== Ausgangstext ==

§ §

Spirituelle Erleuchtung ist zu jeder Stunde des Tages in unserem wachen Bewußtsein und nicht nur bei organisierten Versammlungen, oder an Sonntagen, oder unter besonderen Umständen mit bestimmten Zeremonien. Unsere Hauptverantwortlichkeit ist die Erfüllung unserer Pflichten - nicht nur in unserer Familie oder in unserem Beruf, sondern auch unserer Nation, unseren Mitmenschen und nicht zuletzt unserem Höheren Selbst gegenüber. Wenn wir außerdem noch etwas Zeit und Energie übrig haben, können wir daran denken, bestimmte Gymnastik zu betreiben, um unsere spirituellen Muskeln zu entwickeln.
Frage: Viele von uns glauben an die Wiedergeburt der Seele, aber wir finden es schwierig, herauszubekommen, wie das alles vor sich geht. Was reinkarniert eigentlich?
Antwort: Was ist das Kontinuierliche in der Leitung der Erfahrung jedes menschlichen Wesens? Es muß etwas sein, das direkt oder mit dem permanenten Teil des Menschen verbunden ist. Einige nennen es das reinkarnierende Ego oder das reinkarnierende Element, den beständigen Teil von uns, der aus der Vergangenheit einen Teil der assimilierten Erfahrungen mitgebracht hat, und der in jeder Lebenszeit den Impuls zur Handlung gibt, indem er den Schauplatz des Wirkens und der Reaktionen der Seele festsetzt. Woher kommt diese Festsetzung des Schauplatzes? Das reinkarnierende Element gestaltet ihn nicht bewußt. Karma, die natürliche Ernte vergangener Handlung errichtet den Schauplatz, indem es aus dem großen Reservoir von Erfahrung schöpft, das jeder von uns angesammelt hat.

§ §

== Datensätze ==
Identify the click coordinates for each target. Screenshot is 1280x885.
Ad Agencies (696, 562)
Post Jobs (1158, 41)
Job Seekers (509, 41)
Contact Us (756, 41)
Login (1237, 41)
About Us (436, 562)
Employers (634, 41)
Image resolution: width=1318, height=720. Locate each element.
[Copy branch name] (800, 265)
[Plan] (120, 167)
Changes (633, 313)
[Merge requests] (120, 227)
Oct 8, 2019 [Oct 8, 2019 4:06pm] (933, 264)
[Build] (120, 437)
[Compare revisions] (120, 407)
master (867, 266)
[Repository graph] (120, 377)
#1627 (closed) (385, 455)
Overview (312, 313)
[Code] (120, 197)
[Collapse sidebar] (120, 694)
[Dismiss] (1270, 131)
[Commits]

§ §

== Aufgaben ==
(a) Beginne in den Datensätzen bei der Zeile, die „[Build] (120, 437)“ enthält, und höre nach dem letzten Datensatz auf. Benenne in diesen Zeilen „Compare revisions“ in „Revisionen vergleichen“ um und gib sie sonst unverändert wieder.
(b) Schreibe den Text über Reinkarnation und Karma nach seinem letzten Satz weiter.

== Lösungen ==
(a)
[Build] (120, 437)
[Revisionen vergleichen] (120, 407)
master (867, 266)
[Repository graph] (120, 377)
#1627 (closed) (385, 455)
Overview (312, 313)
[Code] (120, 197)
[Collapse sidebar] (120, 694)
[Dismiss] (1270, 131)
[Commits]

(b)
Frage: Aber wie wird das zustandegebracht?
Antwort: Karma erlaubt unserem höheren Selbst, eine Persönlichkeit zur Geburt zu bringen, die dazu beitragen wird, den Wert und die spirituelle Qualität des reinkarnierenden Egos auf der hohen Schule des Lebens abzurunden, zu stärken und zu ergötzen. Welches ist das Klassenzimmer? Es ist die Familie und die karmische Umgebung, in die wir geboren werden. Wer ist der Lehrer? Jeder ist sowohl der Lehrer als auch der Schüler, denn jeder, dem wir im natürlichen Verlauf des Wachsens und Lebens begegnen, wird zu dieser Zeit ein Lehrer für uns sein. Es mag sein, daß es nur die Art ist, wie sie lächeln oder die Stirne runzeln. Doch alle, mit denen wir in Berührung kommen, werden uns etwas lehren, oder wir haben etwas, das ihnen geben wird, was sie brauchen - ein natürlicher Austausch, der ungeachtet unserer selbst durch Karma auf beide Arten wirkt. Unsere Haltung gegenüber den Umständen unseres sich entfaltenden Lebens gestaltet unsere Zukunft, und sie gibt uns die exakte Schulung, die unser Bewußtsein auf eine breitere Ebene des Verständnisses unserer Verantwortlichkeiten ausdehnt.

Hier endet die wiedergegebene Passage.